» **Tugas Latihan**:
1. Terjemahkan kalimat dari teks sumber ini ke dalam bahasa Inggris: "Untuk menenangkan gejolak masyarakat, pemerintah Tiongkok terpaksa mengeluarkan pernyataan yang menjamin penyerahan."
2. Tolong kembalikan bagian teks sumber tanpa perubahan sedikit pun, mulai dari "oleh Zheng Gusheng" hingga dan termasuk "segera akan diselenggarakan.".

Otoritas Berikan Dispensasi Waktu Bayar Angsuran KPR Apartemen Terbengkalai di Tiongkok untuk Mengamankan Kongres Nasional

oleh Zheng Gusheng

Gelombang pengembang real estat gagal menyelesaikan pembangunan rumah apartemen sehingga debitur menghentikan pembayaran angsuran KPR, terus meluas ke seluruh Tiongkok. Untuk menenangkan gejolak masyarakat, pemerintah Tiongkok terpaksa mengeluarkan pernyataan yang menjamin penyerahan. Namun hal tersebut juga disikapi oleh sebagian masyarakat sebagai cara pihak berwenang untuk mengulur penyelesaian masalah inti. Meskipun debitur sudah diberikan dispensasi dalam waktu pembayaran angsuran, tetapi itu dinilai cuma untuk mengamankan Kongres Nasional ke-20 yang segera akan diselenggarakan.

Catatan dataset
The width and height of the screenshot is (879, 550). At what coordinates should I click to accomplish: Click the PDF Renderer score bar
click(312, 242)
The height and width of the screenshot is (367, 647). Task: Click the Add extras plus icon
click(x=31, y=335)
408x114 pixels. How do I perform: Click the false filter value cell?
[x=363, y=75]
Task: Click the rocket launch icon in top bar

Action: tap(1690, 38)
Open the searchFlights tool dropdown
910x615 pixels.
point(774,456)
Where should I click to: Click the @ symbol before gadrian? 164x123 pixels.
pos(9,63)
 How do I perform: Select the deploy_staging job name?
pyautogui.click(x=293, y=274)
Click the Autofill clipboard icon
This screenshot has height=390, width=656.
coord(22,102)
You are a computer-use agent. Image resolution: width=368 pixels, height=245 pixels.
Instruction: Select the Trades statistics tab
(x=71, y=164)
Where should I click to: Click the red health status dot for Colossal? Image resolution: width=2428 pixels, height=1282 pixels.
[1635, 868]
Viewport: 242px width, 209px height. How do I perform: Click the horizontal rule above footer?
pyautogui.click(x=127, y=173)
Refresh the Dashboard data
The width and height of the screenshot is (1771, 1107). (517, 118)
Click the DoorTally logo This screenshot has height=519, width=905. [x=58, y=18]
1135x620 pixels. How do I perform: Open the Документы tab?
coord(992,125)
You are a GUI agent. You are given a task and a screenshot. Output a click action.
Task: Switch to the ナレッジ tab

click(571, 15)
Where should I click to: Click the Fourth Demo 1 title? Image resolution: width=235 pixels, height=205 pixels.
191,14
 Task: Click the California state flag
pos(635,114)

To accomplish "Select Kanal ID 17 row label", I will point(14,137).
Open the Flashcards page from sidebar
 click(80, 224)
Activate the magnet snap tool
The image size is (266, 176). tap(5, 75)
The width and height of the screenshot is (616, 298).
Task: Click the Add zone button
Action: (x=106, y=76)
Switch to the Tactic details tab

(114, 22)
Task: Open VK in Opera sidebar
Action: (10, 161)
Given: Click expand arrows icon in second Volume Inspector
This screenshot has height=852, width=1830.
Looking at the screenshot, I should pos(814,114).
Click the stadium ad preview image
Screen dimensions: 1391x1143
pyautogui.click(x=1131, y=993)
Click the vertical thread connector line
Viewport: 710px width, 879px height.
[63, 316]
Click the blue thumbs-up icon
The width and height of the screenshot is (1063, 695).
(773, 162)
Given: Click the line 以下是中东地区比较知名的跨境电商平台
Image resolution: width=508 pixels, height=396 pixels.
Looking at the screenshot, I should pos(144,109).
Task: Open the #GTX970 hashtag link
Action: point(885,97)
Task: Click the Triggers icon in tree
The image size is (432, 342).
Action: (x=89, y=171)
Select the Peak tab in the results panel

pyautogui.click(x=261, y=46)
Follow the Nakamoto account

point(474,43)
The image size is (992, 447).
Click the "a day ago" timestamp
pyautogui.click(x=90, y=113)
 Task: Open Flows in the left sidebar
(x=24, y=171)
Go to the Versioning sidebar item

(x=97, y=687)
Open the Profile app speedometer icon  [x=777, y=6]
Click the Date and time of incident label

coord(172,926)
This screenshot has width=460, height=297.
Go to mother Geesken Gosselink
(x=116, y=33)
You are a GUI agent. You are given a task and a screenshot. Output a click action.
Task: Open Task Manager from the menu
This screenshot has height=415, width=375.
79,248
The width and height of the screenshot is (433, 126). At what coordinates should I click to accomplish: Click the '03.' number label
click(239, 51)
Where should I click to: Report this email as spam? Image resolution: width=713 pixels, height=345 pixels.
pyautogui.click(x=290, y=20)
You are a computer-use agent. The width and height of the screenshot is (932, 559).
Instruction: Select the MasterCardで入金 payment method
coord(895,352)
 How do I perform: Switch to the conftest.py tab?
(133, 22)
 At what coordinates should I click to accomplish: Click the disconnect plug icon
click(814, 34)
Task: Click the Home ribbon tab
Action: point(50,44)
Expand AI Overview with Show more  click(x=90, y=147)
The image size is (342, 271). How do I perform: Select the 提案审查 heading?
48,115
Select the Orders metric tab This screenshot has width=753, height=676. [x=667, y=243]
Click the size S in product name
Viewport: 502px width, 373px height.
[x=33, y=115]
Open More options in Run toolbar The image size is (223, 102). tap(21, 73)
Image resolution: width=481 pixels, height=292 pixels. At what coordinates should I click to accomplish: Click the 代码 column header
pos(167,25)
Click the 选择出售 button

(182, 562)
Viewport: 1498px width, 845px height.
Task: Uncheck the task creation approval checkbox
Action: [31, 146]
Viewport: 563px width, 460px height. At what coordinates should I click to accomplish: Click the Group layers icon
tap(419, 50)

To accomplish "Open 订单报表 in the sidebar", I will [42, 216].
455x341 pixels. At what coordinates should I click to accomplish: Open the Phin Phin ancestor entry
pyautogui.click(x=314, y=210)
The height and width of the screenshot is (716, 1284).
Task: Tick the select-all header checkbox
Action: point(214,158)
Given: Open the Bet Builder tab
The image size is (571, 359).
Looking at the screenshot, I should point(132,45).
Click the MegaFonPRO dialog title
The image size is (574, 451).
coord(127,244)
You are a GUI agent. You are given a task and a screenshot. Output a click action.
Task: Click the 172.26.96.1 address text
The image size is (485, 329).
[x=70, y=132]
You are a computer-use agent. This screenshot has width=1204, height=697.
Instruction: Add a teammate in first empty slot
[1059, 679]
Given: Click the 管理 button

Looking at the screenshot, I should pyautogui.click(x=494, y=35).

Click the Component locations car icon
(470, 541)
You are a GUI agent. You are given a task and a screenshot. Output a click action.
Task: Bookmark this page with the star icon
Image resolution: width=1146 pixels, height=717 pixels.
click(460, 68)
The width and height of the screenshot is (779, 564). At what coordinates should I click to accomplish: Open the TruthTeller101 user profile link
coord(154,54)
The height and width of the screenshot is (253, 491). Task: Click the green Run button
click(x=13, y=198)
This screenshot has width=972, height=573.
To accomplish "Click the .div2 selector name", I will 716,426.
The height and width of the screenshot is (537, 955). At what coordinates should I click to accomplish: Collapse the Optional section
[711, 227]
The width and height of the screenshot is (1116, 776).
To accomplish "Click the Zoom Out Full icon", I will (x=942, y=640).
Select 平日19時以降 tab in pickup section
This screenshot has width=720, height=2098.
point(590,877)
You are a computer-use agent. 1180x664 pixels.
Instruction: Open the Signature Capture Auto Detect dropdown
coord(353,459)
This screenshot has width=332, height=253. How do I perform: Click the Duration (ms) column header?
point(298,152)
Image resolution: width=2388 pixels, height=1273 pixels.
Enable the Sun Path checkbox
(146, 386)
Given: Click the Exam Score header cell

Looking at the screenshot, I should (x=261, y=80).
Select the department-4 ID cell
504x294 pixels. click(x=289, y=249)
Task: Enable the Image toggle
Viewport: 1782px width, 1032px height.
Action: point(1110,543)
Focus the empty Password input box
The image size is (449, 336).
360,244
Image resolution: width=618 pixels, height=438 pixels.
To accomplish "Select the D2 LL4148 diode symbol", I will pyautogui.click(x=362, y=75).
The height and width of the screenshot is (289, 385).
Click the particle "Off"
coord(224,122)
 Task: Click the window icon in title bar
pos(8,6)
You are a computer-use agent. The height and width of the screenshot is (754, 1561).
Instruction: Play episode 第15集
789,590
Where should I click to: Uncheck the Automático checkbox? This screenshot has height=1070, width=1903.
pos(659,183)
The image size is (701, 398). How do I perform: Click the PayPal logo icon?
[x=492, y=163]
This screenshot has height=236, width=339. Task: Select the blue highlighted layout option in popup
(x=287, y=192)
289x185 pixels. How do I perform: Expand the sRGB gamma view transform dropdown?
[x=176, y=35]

» **Jawaban**:
1. To calm public unrest, the Chinese government was forced to issue a statement guaranteeing delivery.

2.
oleh Zheng Gusheng

Gelombang pengembang real estat gagal menyelesaikan pembangunan rumah apartemen sehingga debitur menghentikan pembayaran angsuran KPR, terus meluas ke seluruh Tiongkok. Untuk menenangkan gejolak masyarakat, pemerintah Tiongkok terpaksa mengeluarkan pernyataan yang menjamin penyerahan. Namun hal tersebut juga disikapi oleh sebagian masyarakat sebagai cara pihak berwenang untuk mengulur penyelesaian masalah inti. Meskipun debitur sudah diberikan dispensasi dalam waktu pembayaran angsuran, tetapi itu dinilai cuma untuk mengamankan Kongres Nasional ke-20 yang segera akan diselenggarakan.